- _WHAT YOU SHOULD DO_: Rewrite every item below, replacing "screenshot" with "screen capture" and keeping everything else the same. Leave the pictures out of your answer.

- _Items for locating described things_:
☆ ☆ ☆ ☆
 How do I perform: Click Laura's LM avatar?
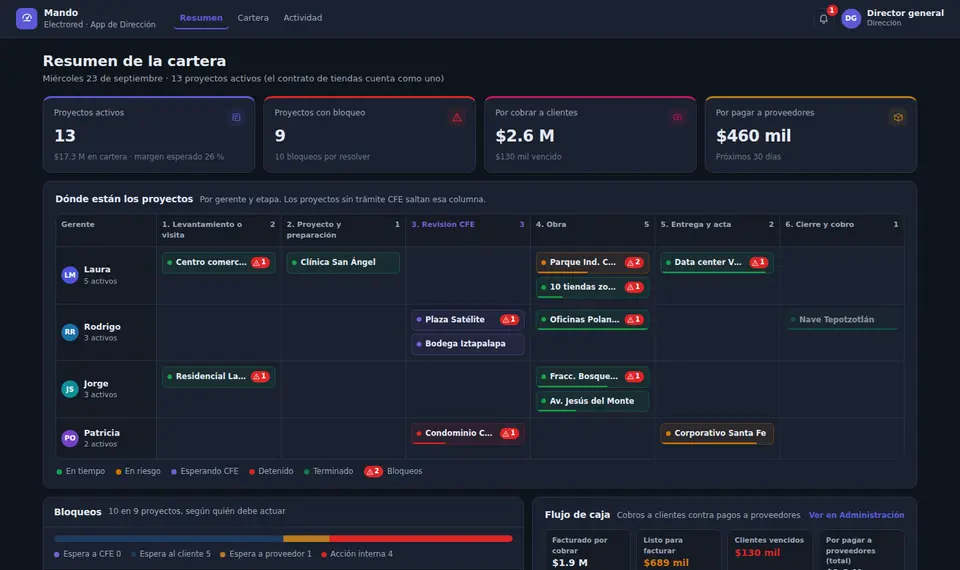point(70,275)
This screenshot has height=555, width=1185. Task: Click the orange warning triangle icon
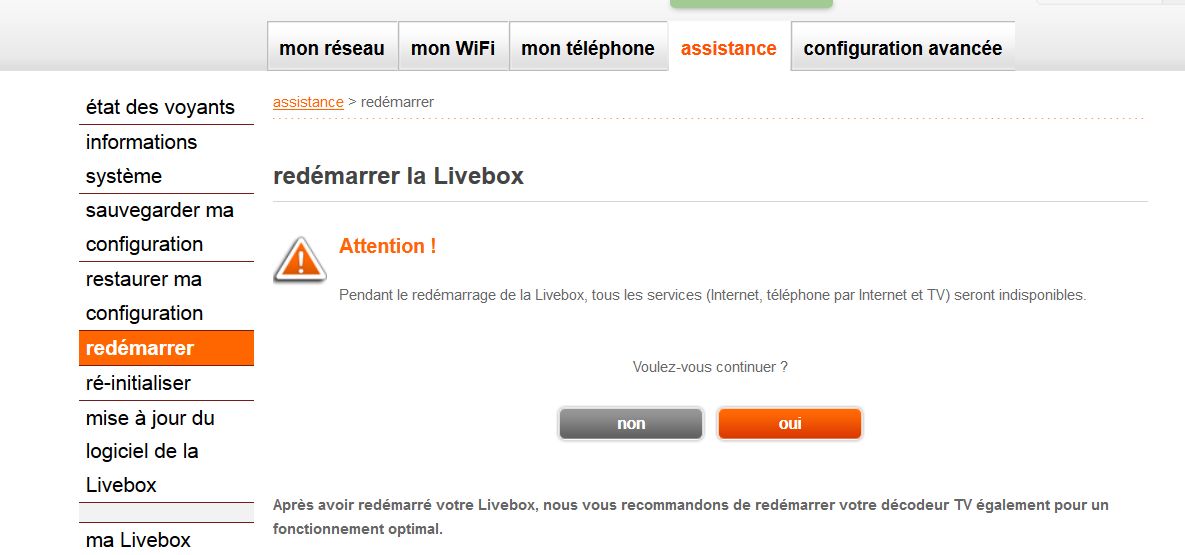(299, 259)
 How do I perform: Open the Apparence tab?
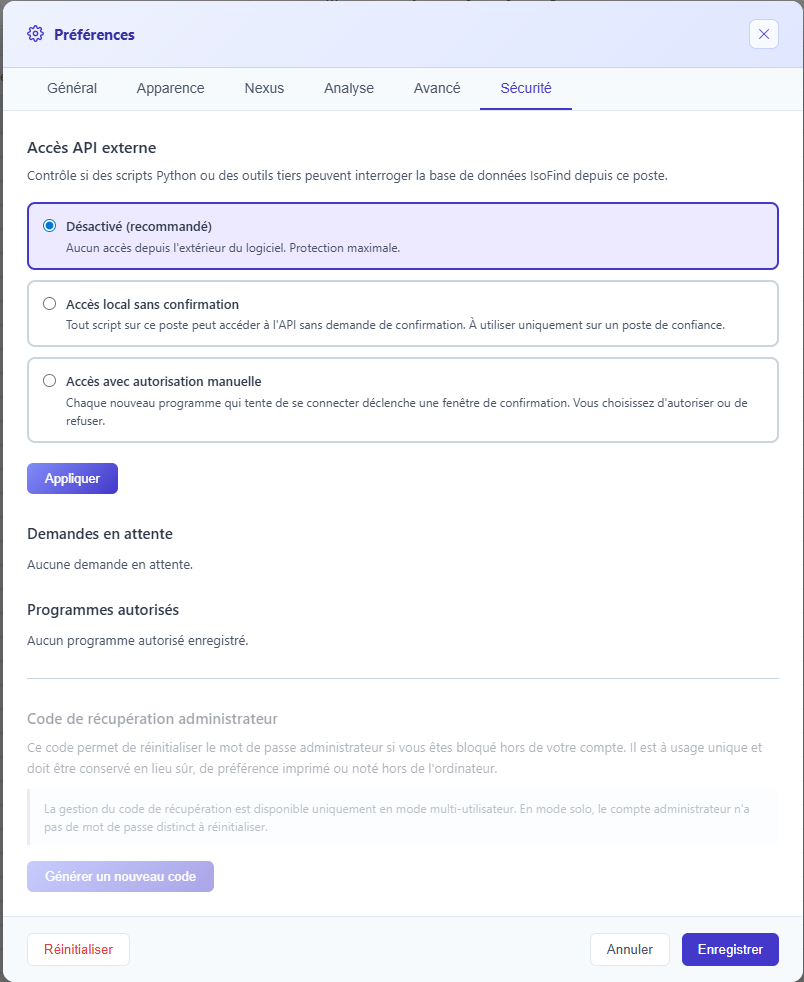pyautogui.click(x=170, y=88)
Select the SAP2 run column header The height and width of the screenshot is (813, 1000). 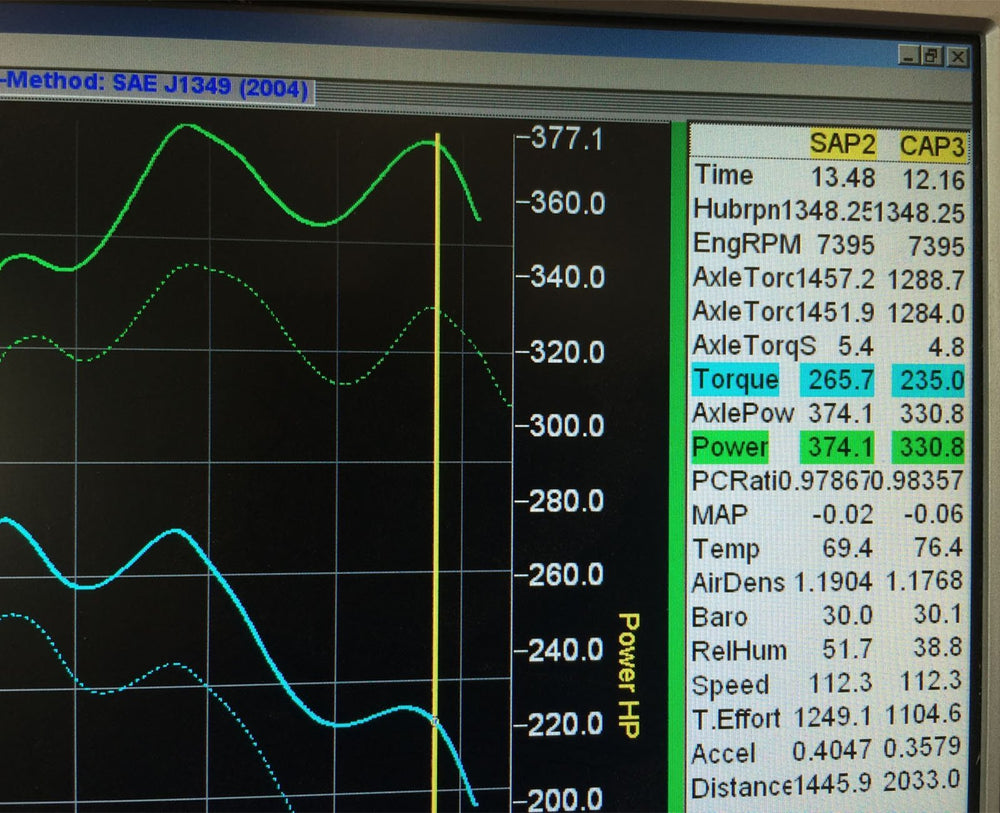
☆ ☆ ☆ ☆
- _RESULT OF THE EXERCISE_:
 How do I perform: Click Laura's LM avatar?
point(70,275)
This screen capture has height=555, width=1185. Task: Click the orange warning triangle icon
(299, 259)
 How do I perform: Open the Apparence tab?
pyautogui.click(x=170, y=88)
Select the SAP2 run column header The height and width of the screen capture is (813, 1000). 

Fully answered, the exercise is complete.